According to NPR, the first stateside uterus transplant for women born with MRKH was performed this past week. The operation was deemed a success by doctors who performed the surgery at Cleveland Clinic.

Successfully performed in Sweden in 2014, there have been four babies born to women who have undergone the procedure in Europe. While some doctors are on the fence about whether the procedure is necessary, most want to emulate the success and give women the chance to conceive.

"Nobody needs a uterus to live," said Dr. Michael Green of Massachusetts General Hospital. "Nobody needs a hand or a face to live, in fairness. It's a quality-of-life issue. This is in that same category."

Quality of life is more than enough of a reason for women who get the procedure. Including former Miss Michigan Jackyln Misch, who was diagnosed with MRKH at 16.

"I looked at my husband last night when the article came out and said, 'This is so insane,'" Misch said in an article on WTOP. "For girls who are newly diagnosed, it will bring so much hope."

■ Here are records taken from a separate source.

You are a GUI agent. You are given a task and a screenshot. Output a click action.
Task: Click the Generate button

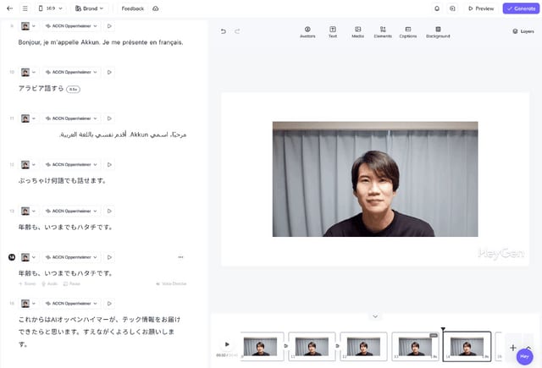click(x=520, y=8)
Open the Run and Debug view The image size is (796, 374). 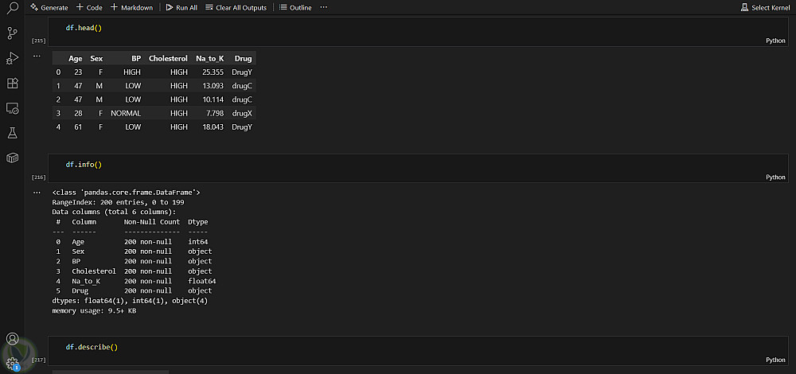tap(12, 58)
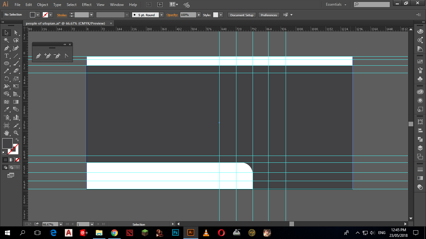Open the zoom level dropdown at 66.67%
Viewport: 426px width, 239px height.
click(61, 224)
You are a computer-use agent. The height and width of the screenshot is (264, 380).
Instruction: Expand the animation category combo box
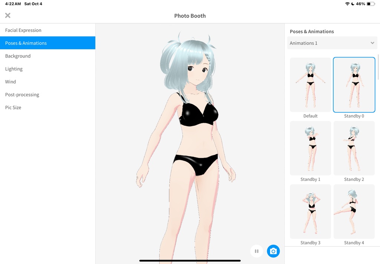click(x=332, y=43)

And hope is needed for those diagnosed with MRKH. While they can get pregnant via in vitro fertilization or surrogacy, those aren't always options that are available to them.

Kristen Peterson, who was also diagnosed with MRKH at 16, explained that while she is unsure if she will want the transplant, this type of surgery shines some light on a disorder with very few ups.

"When you believe for 12 years that there is no option for you whatsoever to get pregnant, in an instant that changes," said Peterson. "The option changes it and it makes it feel there's a possibility."